Young Andrija Mohorovicic

Andrija Mohorovicic, a famous seismologist, was born on January 23, 1857. Few seismologists have as much name recognition as Mohorovicic, whose name appears in hundreds of papers each year, usually abbreviated as “Moho.” The Moho refers to Mohorovicic’s most famous contribution to the science of seismology, the Mohorovicic Discontinuity described below.

Seismology was not the first science in which Andrija made important contributions. His early career was in meteorology, an interest strongly influenced by his education. Mohorovicic grew up in the coastal town of Volosko, Croatia; his father was an anchor blacksmith. Andrija attended local schools until his university studies in mathematics and physics began in 1875 at the Faculty of Philosophy in Prague. After he received his degree, Andrija married a sailor’s daughter and taught secondary school in Zagreb, Osijek, and then Bakar.

His post at the Nautical School in Bakar proved to be career-defining. He taught meteorology at the school, and began to take a serious interest in the study - so serious that he established a meteorological station there in 1887. Within five years, he became head of the Meteorological Observatory in Zagreb, where he continued to make detailed observations on the velocities of clouds while teaching geophysics and astronomy at the secondary school. In 1893, he received his doctoral degree from the University of Zagreb for his work on clouds. The same year, he began teaching at the university, a career that lasted until 1918.

By 1901, Mohorovicic had achieved such recognition in the field of meteorology that he was appointed director of the meteorological services for Croatia and Slavonia. In this post, he extended the research of the organization to include seismology, to which he also turned his own interests.
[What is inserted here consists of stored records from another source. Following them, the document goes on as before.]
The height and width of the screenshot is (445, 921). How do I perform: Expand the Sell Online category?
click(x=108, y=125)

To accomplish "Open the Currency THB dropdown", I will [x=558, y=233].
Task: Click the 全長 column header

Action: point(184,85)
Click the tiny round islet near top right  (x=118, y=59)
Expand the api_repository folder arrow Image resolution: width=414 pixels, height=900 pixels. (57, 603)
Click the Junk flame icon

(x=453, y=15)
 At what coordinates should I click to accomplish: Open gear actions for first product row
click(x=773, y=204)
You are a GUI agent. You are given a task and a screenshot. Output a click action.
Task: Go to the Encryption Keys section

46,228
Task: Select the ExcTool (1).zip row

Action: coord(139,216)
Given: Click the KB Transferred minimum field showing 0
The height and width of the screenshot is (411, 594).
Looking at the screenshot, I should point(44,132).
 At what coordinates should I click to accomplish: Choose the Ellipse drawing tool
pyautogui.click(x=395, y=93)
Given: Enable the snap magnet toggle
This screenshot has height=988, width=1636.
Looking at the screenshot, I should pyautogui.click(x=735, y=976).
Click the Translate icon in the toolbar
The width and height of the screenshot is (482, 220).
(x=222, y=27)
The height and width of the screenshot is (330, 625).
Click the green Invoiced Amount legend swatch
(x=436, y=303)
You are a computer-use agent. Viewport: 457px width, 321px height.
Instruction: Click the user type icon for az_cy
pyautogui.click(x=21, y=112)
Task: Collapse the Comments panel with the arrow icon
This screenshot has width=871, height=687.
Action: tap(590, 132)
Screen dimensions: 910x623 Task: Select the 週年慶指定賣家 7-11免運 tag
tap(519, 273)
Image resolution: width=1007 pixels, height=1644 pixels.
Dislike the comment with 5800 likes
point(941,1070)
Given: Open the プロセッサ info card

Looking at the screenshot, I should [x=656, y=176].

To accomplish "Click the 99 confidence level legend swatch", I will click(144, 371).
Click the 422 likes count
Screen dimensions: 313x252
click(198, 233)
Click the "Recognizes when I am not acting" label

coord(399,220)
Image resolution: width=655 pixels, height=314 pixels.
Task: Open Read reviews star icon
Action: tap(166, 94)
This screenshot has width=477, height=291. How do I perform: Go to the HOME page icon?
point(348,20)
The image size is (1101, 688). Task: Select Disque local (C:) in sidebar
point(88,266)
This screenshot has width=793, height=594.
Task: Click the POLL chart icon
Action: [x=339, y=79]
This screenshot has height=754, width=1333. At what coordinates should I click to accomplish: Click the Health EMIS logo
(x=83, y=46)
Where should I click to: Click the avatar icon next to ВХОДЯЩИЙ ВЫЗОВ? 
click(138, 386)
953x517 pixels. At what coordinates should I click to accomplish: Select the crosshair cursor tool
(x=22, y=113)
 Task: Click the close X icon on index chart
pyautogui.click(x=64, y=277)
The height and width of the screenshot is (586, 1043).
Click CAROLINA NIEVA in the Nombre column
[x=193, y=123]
He obtained and installed a few seismographs around the country and thus very fortunately recorded a large earthquake in the Pokuplije region of Croatia, about 40 km southwest of Zagreb, which occurred on October 8, 1909. This earthquake provided the data that led to his famous discovery of the boundary between the earth’s crust and mantle, where the composition and density of the rocks changes so dramatically and abruptly that the velocity of seismic waves traveling across the boundary changes as well, causing them to refract, or bend, the way light refracts when it passes from air into water.

This boundary became known as the Mohorovicic Discontinuity, shortened to the Moho, and it marks the bottom of the earth’s crust. In Croatia, the Moho was measured at about 54 km below the surface, but it ranges from a depth of 5 km below the oceans to as much as 70 km beneath major mountain ranges. Geophysicists today work to measure the exact depth of the Moho at various locations around the world, as the thickness of the crust can help them understand the geologic processes acting in a given area.

Mohorovicic continued to make important contributions to seismology into the 1920’s, developing mathematical expressions to describe the travel of seismic waves, and building instruments to record earthquakes. Andrija Mohorovicic died in 1936, a month short of his 80th birthday.